Co to jest sześć tygodni w perspektywie całego roku? Oczywiście, taki post wymaga dyscypliny, determinacji i silnej woli. Trzeba pamiętać, że robimy to dla siebie i zdrowia - przekonuje Szostak. Czasami nam się nie chce, z lenistwa, wygody. Nie należy szukać wymówek!
Na szczęście Karolina w końcu wymyśliła, co odpowiadać ludziom, którzy ją pytają, po co schudła, skoro niby tak świetnie się czuła w poprzednim ciele. Doszła do wniosku, że najlepiej wmawiać wszystkim, że schudnięcie było efektem ubocznym działań mających na celu ratowanie zdrowia. To działa na podobnej zasadzie jak zapewniania, że operacja plastyczna nosa była konieczna ze względu na chore zatoki.

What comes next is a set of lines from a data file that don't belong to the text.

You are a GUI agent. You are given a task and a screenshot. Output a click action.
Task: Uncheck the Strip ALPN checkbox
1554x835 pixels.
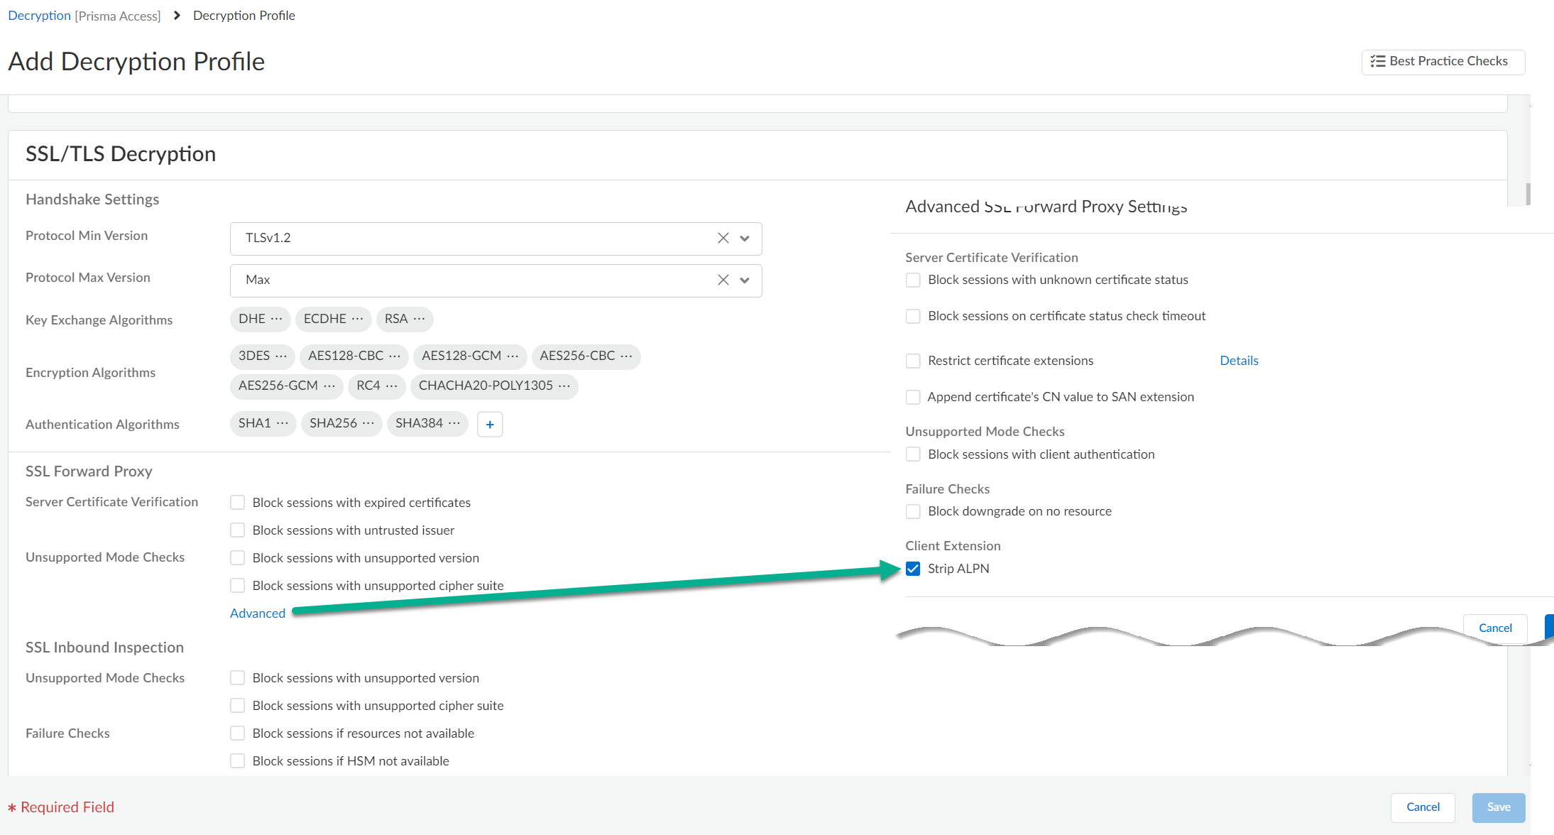913,569
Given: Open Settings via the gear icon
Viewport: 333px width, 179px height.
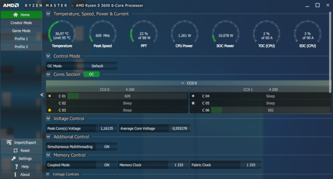Looking at the screenshot, I should tap(13, 159).
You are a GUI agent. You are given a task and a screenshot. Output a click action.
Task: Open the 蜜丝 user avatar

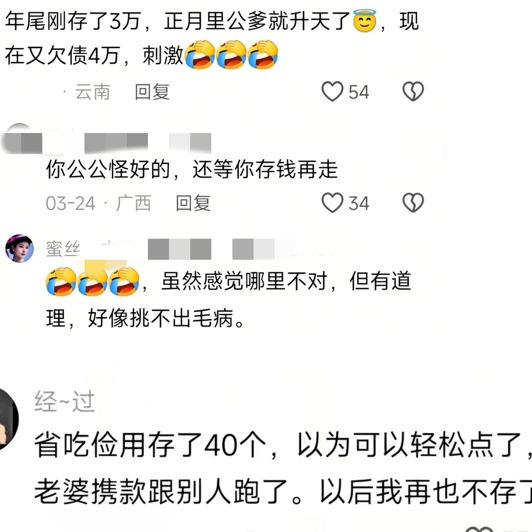click(19, 249)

W poprzedniej skórze czułam się dobrze, byłam uśmiechnięta, prowadziłam normalne życie towarzyskie, choć może nie byłam tak rozpoznawalna - wspomina prezenterka. Jednak stwierdziłam, że trzeba coś zrobić dla własnego zdrowia. W "Tańcu z gwiazdami" miałam piękne stroje, ale nie wyglądałam w nich tak jakbym sobie życzyła. Stwierdziłam, że jest mnie trochę za dużo. Miałam zdiagnozowane Hashimoto. Przy niedoczynności tarczycy i wahaniach hormonów metabolizm jest słaby. Tyje się od szklanki wody. Dlatego wskazany jest ruch i odpowiednia dieta. Postanowiłam zastosować 42-dniowy warzywno-owocowy post. Teraz robię go raz w roku.